А потом он увидел, кому оно адресовано.

“Милон Миронов.”

Лоран застыл.

К горлу подкатило что-то неприятное, как ртуть – тяжёлое, холодное, ядовитое.

Письмо он открыл не сразу. Оно лежало перед ним на столе, немое и спокойное, а он всё тянул, будто надеялся, что оно исчезнет само.

Но этого не случилось.

Он разорвал конверт резким движением, так что бумага чуть дрогнула в пальцах.

«Сынок.

Мы долго искали тебя. Ты всегда был упрямым, но мы не верили, что ты правда хочешь нас забыть.

Твой отец сейчас в Германии. Он хочет увидеть тебя. Не отталкивай его. Вы просто должны поговорить.

Мы не будем тебя осуждать. Мы не будем тебя ругать. Просто встреться с ним.

Как бы ты ни пытался стереть прошлое, оно не исчезнет. Как бы ты ни пытался забыть, кровь не изменишь. Ты всегда будешь нашим Милоном

В комнате было тихо.

Слишком тихо.

Лоран сложил письмо. Медленно, методично, будто пытался склеить обратно разорванные связи, которые сам же и разорвал.

А потом начал рвать его снова.

Полоска за полоской, слово за словом.

Но, сколько бы он ни рвал, каждое слово уже отпечаталось в голове.

Ты всегда будешь нашим Милоном.

Ты всегда будешь…

Пепел

Лоран смотрел, как клочки бумаги вспыхивают в пламени свечи. Они корчились, чернели, исчезали.

Его больше не существует.

Милон Миронов умер.

Но почему он всё ещё его чувствует?

Пепел сыпался в пепельницу, а он сжимал край стола так, что побелели пальцы.

– Господи…

Он сам не понял, выдохнул он это или подумал.

Тихий, почти незаметный звук.

Как будто призрак прошлого коснулся его плеча.

На следующий день его руки всё ещё дрожали.

Не сильно, почти незаметно, но достаточно, чтобы уронить ложку в чашку.

– Ты как-то странно себя ведёшь, – Розарий поднял на него внимательный взгляд.

– Всегда так веду.

– Нет, – он покачал головой. – Обычно ты просто меланхоличный, а сейчас…

– Напряжённый, – закончила за него Розанна, прищуриваясь.

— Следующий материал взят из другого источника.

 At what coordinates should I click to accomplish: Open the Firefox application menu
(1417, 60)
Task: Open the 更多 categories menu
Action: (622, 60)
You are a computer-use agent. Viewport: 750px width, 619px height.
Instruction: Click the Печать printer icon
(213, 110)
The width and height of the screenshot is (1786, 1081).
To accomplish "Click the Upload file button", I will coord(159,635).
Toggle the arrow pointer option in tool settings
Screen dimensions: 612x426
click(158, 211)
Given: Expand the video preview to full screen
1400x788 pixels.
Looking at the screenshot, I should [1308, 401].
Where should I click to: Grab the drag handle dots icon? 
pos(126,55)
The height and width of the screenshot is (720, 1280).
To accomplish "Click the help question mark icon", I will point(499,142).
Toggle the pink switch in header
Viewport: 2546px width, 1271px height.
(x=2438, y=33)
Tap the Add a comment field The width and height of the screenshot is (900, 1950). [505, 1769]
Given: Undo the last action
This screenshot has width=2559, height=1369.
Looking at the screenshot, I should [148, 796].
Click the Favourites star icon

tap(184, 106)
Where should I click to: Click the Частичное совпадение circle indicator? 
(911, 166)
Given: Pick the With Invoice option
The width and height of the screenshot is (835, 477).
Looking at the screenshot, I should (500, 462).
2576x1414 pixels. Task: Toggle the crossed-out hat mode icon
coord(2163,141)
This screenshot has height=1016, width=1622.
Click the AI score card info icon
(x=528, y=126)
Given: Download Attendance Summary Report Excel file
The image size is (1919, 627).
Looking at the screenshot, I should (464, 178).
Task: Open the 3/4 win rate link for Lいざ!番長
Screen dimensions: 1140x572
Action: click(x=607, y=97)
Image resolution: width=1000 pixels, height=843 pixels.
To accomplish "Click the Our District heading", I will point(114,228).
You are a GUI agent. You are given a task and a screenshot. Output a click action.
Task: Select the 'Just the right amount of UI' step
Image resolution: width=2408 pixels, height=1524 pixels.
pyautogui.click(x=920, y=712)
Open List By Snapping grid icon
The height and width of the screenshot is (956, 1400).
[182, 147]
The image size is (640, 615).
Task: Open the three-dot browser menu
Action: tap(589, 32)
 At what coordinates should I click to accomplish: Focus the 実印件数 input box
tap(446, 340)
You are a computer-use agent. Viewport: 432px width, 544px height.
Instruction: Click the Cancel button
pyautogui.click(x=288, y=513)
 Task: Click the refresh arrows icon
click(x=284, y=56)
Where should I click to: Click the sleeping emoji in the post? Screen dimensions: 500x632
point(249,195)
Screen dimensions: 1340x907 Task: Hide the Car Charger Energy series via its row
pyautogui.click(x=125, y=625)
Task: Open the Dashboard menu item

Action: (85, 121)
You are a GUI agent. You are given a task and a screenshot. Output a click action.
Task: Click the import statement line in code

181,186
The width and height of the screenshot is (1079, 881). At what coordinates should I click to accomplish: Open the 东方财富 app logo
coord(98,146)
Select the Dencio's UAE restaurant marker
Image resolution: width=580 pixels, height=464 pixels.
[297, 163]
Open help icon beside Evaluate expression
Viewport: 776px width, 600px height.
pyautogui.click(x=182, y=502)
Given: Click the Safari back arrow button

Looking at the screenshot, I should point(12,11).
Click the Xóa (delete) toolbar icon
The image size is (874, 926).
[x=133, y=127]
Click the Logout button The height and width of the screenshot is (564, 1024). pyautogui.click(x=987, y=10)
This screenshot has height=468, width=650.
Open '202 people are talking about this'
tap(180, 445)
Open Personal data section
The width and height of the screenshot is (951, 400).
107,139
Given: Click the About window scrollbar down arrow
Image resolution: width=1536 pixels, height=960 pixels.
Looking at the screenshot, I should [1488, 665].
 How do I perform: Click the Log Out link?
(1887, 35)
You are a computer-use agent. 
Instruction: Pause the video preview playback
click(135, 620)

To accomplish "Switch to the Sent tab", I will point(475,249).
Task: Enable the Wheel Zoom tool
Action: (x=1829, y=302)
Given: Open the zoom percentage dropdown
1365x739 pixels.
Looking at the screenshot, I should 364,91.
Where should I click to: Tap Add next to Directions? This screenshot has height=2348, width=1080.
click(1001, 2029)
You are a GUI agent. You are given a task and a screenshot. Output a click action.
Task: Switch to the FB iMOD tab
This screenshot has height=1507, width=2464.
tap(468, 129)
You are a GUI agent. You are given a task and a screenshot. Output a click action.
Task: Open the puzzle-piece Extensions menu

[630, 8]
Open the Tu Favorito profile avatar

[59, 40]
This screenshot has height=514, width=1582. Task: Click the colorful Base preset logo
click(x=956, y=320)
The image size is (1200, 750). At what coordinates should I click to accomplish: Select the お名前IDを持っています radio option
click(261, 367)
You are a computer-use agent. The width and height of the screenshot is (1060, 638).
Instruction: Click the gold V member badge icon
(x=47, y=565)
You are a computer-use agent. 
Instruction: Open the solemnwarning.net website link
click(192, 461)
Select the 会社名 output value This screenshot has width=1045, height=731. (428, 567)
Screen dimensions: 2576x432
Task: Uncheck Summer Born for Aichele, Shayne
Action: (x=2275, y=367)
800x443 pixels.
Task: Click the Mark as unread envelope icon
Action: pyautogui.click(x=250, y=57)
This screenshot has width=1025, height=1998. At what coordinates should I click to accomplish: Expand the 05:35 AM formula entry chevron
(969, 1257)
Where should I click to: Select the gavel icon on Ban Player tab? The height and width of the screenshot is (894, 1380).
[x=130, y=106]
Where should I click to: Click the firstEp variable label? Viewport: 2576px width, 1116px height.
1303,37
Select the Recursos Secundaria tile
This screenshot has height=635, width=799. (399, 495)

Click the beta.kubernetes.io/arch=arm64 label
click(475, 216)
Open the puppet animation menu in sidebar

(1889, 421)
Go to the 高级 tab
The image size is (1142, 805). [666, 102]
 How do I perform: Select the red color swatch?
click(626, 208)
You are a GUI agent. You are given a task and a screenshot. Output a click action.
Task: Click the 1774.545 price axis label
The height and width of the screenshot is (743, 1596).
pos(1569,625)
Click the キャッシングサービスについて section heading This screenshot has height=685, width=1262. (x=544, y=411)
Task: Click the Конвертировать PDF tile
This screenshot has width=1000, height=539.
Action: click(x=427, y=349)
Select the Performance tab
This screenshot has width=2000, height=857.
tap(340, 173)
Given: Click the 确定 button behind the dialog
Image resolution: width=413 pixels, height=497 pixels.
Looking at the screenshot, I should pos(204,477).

– Может, он влюбился? – с любопытством добавила она, склоняя голову.

Лоран только усмехнулся.

– Если бы.

Но молчание только делало всё хуже.

Он видел, как Розарий продолжает смотреть на него, будто сканирует.


– У тебя лицо, как у человека, который понял, что в духовке остался пирог, – заметил Серафим, заглядывая ему в глаза.

Лоран молчал.

– Если ты молчишь, значит, проблема серьёзная, – Серафим щёлкнул пальцами. – Дай угадаю. Ты совершил преступление? Нет, ты бы не смог. Ты нашёл у себя седой волос? Тоже нет, рано.

Лоран тихо выдохнул:

– Мне написали родители.

Серафим замер.

– Ты же говорил…

– Да, я знаю, что говорил.

Они шли молча.

В какой-то момент Серафим хлопнул его по плечу.

– Если захочешь поговорить, я тут.

– Знаю.

– А если не захочешь, я всё равно тут, так что терпи.

И Лоран чуть улыбнулся.

Почти незаметно.

Но Серафим заметил.

Работа.

– Лоран, подай мне секатор.

Он передал инструмент, пока хозяйка лавки расставляла цветы.

– Милон, ты можешь…

Он замер.

– Меня так больше не зовут.

Владелица лавки смотрела на него спокойно, но он чувствовал себя так, будто его окатили ледяной водой.

– Прости, привычка.

Клиентка, стоявшая у прилавка, вопросительно посмотрела на них.

Лоран молча кивнул, возвращаясь к работе.

Но внутри будто что-то надломилось.


Позже, когда он разбирал бумаги, взгляд зацепился за конверт со счётом.

Имя.

Старое имя.

Сколько раз он пытался стереть его?

Сменил паспорт. Сменил жильё. Сменил всё, что мог.

Но может ли он сменить себя?

Он смотрел на эти буквы и чувствовал, что застрял.

Всё ещё Милон.

Уже Лоран.

Но кто он на самом деле?


Милон сидел за столиком в кафе, сжимая чашку с остывающим кофе.

Он подготовился.

Сутулился, смотрел в стол, будто боялся встречаться взглядом с людьми. Словно хотел слиться с пространством.